# SELECTED TEXT:
#####
William Harrison boarded the RMS Titanic with his employer, J. Bruce Ismay, at Southampton. His personal effects have recently come to light, giving a further glimpse at the character of the White Star Line President.
Mr. William Henry Harrison (circa 1866 Sudbury, Derbyshire, England - 15 Apr 1912 Atlantic Ocean)
William was born in late 1866 and was baptised on 9 December in Sudbury Parish Church. He was the illegitimate child of Caroline Harrison. It seems that he was raised by his grandparents, it is unclear what became of his mother.
William married Ann Elizabeth Riley on 26 December 1889 and they had two children, Ellen and Thomas Leslie.
The 1901 census shows Harrison and his family living in Wallasey and his profession as a clerk at a steamship office. By 1911 he is then described as a private secretary to J. Bruce Ismay.
Harrison accompanied Ismay on the RMS Titanic. He occupied cabin B94 and held ticket number 112059.
#####
(Data on locating visible targets)
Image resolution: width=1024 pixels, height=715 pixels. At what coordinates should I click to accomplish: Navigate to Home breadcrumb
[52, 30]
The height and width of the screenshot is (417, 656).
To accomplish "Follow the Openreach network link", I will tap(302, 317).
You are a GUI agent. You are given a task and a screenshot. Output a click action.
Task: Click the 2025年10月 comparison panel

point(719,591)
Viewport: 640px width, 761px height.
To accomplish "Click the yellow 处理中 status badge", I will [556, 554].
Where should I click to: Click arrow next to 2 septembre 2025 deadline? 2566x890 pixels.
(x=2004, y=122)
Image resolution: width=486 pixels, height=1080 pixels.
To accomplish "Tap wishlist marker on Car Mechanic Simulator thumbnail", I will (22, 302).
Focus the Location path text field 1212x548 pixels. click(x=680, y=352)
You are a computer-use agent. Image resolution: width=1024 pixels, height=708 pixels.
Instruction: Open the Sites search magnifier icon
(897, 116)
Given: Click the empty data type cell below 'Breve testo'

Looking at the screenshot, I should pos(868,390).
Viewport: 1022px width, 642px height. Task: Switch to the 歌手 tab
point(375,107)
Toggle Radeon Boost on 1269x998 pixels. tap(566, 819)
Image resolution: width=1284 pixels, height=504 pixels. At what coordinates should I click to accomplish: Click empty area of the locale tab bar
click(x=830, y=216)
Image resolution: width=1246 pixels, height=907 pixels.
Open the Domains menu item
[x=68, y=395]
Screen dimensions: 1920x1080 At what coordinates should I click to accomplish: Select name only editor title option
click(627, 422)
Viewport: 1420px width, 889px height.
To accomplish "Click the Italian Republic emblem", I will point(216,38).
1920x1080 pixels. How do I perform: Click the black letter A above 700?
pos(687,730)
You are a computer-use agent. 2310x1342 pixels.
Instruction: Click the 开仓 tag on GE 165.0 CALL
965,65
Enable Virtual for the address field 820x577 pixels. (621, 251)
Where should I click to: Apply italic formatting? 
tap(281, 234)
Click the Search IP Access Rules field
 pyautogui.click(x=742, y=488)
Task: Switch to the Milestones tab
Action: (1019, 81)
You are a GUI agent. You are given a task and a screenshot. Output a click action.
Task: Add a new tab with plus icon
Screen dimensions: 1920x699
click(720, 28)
#####
# TO BE DONE:
Reproduce the account of William Henry Harrison word for word, from its first sentence to its last.

# TASK OUTPUT:
William Harrison boarded the RMS Titanic with his employer, J. Bruce Ismay, at Southampton. His personal effects have recently come to light, giving a further glimpse at the character of the White Star Line President.
Mr. William Henry Harrison (circa 1866 Sudbury, Derbyshire, England - 15 Apr 1912 Atlantic Ocean)
William was born in late 1866 and was baptised on 9 December in Sudbury Parish Church. He was the illegitimate child of Caroline Harrison. It seems that he was raised by his grandparents, it is unclear what became of his mother.
William married Ann Elizabeth Riley on 26 December 1889 and they had two children, Ellen and Thomas Leslie.
The 1901 census shows Harrison and his family living in Wallasey and his profession as a clerk at a steamship office. By 1911 he is then described as a private secretary to J. Bruce Ismay.
Harrison accompanied Ismay on the RMS Titanic. He occupied cabin B94 and held ticket number 112059.